Critics of the DID model point to the fact that the diagnosis of MPD and DID is a phenomenon largely unique to English-speaking countries. Prior to the 1950s, cases of dual personality and multiple personality were occasionally reported and treated as curiosities in the Western world. The 1957 publication of the book The Three Faces of Eve, and the popular movie which followed it, revived the American public's interest in multiple personality. The diagnosis of Multiple Personality Disorder, however, was not included in the DSM until 1980, following the publication in 1974 of the highly influential book Sybil. As media coverage spiked, diagnoses climbed. There were 200 reported cases of MPD from 1880 to 1979, and 20,000 from 1980 to 1990. According to Joan Acocella, 40,000 cases were diagnosed from 1985 to 1995. The DID diagnosis is most common in North America, particularly the United States, and in English-speaking countries more generally. The majority of diagnoses are made by only a few practitioners. There is a controversy around the accuracy of DID reports, as memories of childhood might be able to be distorted and DID patients are easy to hypnotize and are very vulnerable to suggestion in certain situations.

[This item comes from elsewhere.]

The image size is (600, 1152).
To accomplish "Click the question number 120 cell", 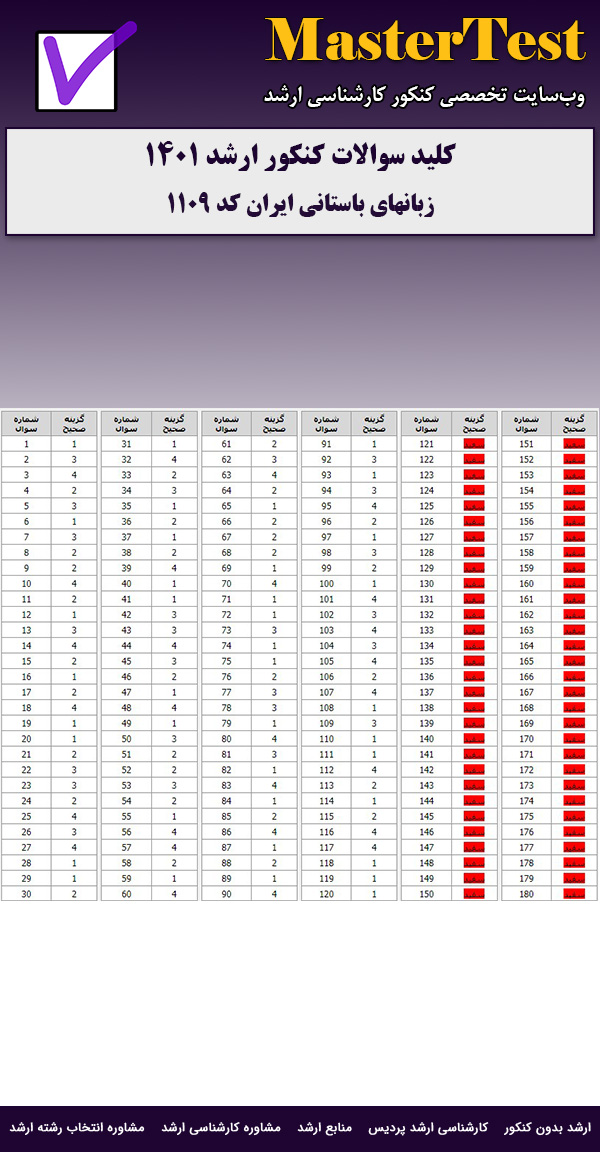I will click(326, 893).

Some take the position that multiplicity can arise in a variety of ways, from being born naturally multiple to dissociating due to trauma; but that regardless of origins, a group of selves can cooperate and function well in tasks of daily living.
Some therapists have found that these allegations derive from a moral panic. As the memories described by some patients identifying with MPD/DID in recovered memory therapy were bizarre, and seemed to strain credibility, or described incidents that could not have happened, the debate over MPD and DID became indelibly linked to the debate over repression for skeptics and critics.
People diagnosed with DID often report that they have experienced severe physical and sexual abuse, especially during their childhood.
A few accused criminals, especially murderers, have claimed one of their "alters" committed a crime and used the diagnosis as a defense. Hillside Strangler Kenneth Bianchi was among the most notable. Dr. Colin Ross was convinced Bianchi was a multiple: however, Chris Costner-Sizemore, brought in to observe Bianchi, stated that in her opinion he was not.
The most recent case on record of an MPD criminal defense was the 1994 trial of Lori Scheirer, a Pennsylvania woman who confessed to a murder because one of her "alters" advised her to do so. She did not say that an "alter" had committed the murder. Scheirer had given enough details to police that she could reasonably be a suspect; but subsequently, she announced that she had made up the entire confession in order to gain attention. Scheirer and other family members related bizarre episodes of memory loss, stating that she looked and acted like totally different people at different times. Her disorder was speculated to have been caused by years of sexual, emotional, and physical abuse, as is usual with MPD claims. Two psychiatrists testified for her defense, one arguing that she had MPD, the other stating that she did not. The defense appeared to work to some extent; she was acquitted.